As the historic opposition standard bearer in Guinea and winner of its first democratic elections, President Condé has an unprecedented opportunity to champion true democracy and to lead Guinea on a path that allows it to develop its incredible potential. As a leader for democracy in the world, the United States should take a stand in calling on President Condé to seize this opportunity and conduct state affairs with respect for his own constitution, international human rights treaties and the promises made to the Guinean people.

President Obama, thank you for your consideration and commitment to peace and democracy in Guinea.

Wednesday, July 20, 2011

[Guinean news] President survives assassination attempts; coup attempt?

Guinean president Alpha Conde survived a middle of the night assassination attempt in which his residence in Conakry was assaulted with bullets and rockets. Three people were killed, including one bodyguard, according to the presidency.

The Canadian Press reported that: Conde was saved because he was sleeping in a different room when the shooting erupted outside his residence at around 3 a.m. Rocket-propelled grenades landed inside the compound and one of his bodyguards was killed, said Francois Louceny Fall, Conde's chief of staff. The bedroom was ripped apart, Conde told French radio RFI.

A second attack on his residence was launched hours later while Conde was meeting with the French ambassador.

Soldiers were quickly deployed throughout the capital.

The CP added: Country watchers had long predicted that holding a democratic vote would be only a first step in ending the army's stranglehold on Guinea. The bigger question is how the new leader relates to the military, whose members had total control of state affairs and who saw their privileges diminished by the election of a civilian president.

Amazingly, the size of the Guinean military quadrupled in the final years of the military junta.

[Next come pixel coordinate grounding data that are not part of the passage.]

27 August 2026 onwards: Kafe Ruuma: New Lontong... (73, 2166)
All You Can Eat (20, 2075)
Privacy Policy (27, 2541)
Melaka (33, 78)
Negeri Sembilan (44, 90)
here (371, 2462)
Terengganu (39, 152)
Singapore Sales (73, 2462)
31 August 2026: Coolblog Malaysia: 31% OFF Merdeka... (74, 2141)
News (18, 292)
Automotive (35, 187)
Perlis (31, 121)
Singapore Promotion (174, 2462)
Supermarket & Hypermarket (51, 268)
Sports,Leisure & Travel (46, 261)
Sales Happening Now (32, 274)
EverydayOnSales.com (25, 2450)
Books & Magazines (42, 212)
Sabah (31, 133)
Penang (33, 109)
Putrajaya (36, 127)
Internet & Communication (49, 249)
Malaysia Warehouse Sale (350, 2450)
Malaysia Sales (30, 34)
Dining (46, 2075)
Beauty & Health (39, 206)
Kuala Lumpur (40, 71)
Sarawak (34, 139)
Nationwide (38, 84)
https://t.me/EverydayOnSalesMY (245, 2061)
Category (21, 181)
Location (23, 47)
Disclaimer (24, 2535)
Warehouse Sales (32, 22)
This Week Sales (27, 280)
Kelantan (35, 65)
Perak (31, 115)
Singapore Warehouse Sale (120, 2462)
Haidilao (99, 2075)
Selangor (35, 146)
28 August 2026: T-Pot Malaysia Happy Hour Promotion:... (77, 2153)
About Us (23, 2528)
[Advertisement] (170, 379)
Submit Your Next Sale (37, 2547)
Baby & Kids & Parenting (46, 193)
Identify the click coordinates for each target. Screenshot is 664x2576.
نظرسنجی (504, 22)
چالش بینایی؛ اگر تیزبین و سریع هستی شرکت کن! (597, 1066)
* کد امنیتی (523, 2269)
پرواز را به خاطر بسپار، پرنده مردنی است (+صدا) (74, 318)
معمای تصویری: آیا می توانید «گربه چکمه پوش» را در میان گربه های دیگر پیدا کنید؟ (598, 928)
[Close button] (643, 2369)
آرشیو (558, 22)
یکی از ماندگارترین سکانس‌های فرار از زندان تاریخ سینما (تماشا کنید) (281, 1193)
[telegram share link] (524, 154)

Gen. Nouhou Thiam was one of those arrested, according to police. Thiam was army chief under the previous military regime and one of Conde's first acts was to replace him.

Guinea expert Mike McGovern at Yale University said, "It sounds like a coup attempt from within the army."

Reports indicate that activity in Conakry largely ground to a halt on Tuesday.

Wednesday, July 13, 2011

[Guinean news] No delay on legislative elections, says AG

The advocacy group Alliance Guinea has called on President Alpha Conde to hold free and fair legislative elections before the end of 2011. The organization has urged the president to abandon the idea of having another national census before legislative elections, to ensure the neutrality of government officials and to encourage an open dialogue on the electoral process.

Their full press release can be read here.

Tuesday, July 12, 2011

[Peace Corps news] New PCV security legislation introduced

In response to a controversy earlier this year regarding apparent poor handling by the Peace corps of incidents of rape and sexual assault of PCVs, legislation has been introduced by both the federal House of Representatives and the Senate intended to provide better security and protection measures for Volunteers.

According to the National Peace Corps Association, the House legislation would require sexual assault risk-reduction and response training, the development of sexual assault protocol and guidelines, the establishment of victims advocates, and the establishment of a Sexual Assault Advisory Council.

The Senate legislation is "nearly identical," according to the NPCA.